The 131st Annual Meeting (November 15-19, 2003) of APHA

The 131st Annual Meeting (November 15-19, 2003) of APHA

3094.0: Monday, November 17, 2003 - 10:50 AM

Abstract #58521

Work breaks & well-being: The effect of nature on hospital nurses

Katherine N. Irvine, School of Natural Resources and Environment, University of Michigan, 430 East University, Dana Building, Ann Arbor, MI 48109-1115, 734/998-7715, and Sara L. Warber, MD, Complementary and Alternative Medicine Research Center, University of Michigan, 715 E. Huron St. Suite 1W, Ann Arbor, MI 48104.

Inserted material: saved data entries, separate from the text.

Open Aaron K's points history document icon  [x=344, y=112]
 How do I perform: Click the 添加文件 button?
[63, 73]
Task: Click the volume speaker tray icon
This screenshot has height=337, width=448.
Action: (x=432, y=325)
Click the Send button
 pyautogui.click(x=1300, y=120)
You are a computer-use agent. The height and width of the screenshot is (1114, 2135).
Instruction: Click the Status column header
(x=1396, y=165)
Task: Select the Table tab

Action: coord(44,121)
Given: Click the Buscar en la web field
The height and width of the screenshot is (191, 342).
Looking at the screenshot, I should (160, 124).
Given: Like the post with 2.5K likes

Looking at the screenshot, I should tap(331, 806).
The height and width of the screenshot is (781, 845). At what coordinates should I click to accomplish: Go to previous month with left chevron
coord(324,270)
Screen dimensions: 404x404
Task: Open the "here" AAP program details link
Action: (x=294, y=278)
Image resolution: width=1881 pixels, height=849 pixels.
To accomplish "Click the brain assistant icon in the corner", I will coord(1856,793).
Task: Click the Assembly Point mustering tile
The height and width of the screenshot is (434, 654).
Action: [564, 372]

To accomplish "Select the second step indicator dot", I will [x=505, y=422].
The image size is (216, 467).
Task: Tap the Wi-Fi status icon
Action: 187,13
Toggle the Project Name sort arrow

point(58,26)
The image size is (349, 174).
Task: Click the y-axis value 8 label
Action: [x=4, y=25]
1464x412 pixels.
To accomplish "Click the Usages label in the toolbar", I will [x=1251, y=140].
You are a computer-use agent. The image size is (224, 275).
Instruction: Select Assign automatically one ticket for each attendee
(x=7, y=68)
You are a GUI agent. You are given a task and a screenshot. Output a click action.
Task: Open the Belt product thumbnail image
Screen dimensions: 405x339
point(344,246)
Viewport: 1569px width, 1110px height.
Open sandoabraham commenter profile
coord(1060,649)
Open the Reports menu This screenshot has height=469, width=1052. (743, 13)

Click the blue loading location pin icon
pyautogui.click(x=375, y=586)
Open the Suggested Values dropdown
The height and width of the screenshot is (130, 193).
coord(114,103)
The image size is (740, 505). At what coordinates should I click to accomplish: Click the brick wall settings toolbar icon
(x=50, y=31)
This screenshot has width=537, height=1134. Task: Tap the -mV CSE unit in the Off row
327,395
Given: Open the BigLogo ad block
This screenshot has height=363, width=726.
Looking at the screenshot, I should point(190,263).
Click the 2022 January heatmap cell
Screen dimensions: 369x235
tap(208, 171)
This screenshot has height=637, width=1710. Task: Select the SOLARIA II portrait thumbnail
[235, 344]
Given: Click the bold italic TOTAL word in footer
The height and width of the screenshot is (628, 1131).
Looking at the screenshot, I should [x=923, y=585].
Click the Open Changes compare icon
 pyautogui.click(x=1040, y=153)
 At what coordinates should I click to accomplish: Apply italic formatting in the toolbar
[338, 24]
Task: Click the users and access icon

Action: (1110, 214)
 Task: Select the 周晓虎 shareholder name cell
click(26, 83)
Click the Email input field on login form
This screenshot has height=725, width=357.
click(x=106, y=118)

A growing body of literature suggests that interaction with the natural world benefits human well-being. Healthcare settings are taking note, incorporating nature into patient care. Of equal importance is the well-being of healthcare professionals. This research explored the benefits of nature-interaction during work breaks for nurses’ psychological well-being. A six-week intervention was conducted with full-time, hospital nurses. Participants completed a survey – addressing job satisfaction, wellness, and effectiveness functioning – and a concentration task pre- and post-intervention. Participants also kept a log of work breaks and break activities. Individuals in the intervention group spent breaks outside in settings that contained some nature: at a minimum three times a week. Qualitative interviews were conducted at the end of the study. Results paint a picture of dedicated, committed, motivated individuals who rarely take allotted breaks during a work shift. Any breaks that are taken typically occur on the unit and include patient- or unit-related paperwork, computer work, and socializing. Nurses who took their work breaks outside near nature reported feeling refreshed, relaxed, and energized upon return – almost as if they were starting the day over again. Participants provided a litany of reasons why it is difficult to take breaks and almost impossible to go outside. These included external ones, such as patient acuity, staffing, and weather, and internal ones, such as the perception that taking a break burdens others and could be detrimental to one’s patients. Information obtained has implications for nurse retention, patient care, design of health care facilities and natural resource management.

Learning Objectives:

Presenting author's disclosure statement:
I do not have any significant financial interest/arrangement or affiliation with any organization/institution whose products or services are being discussed in this session.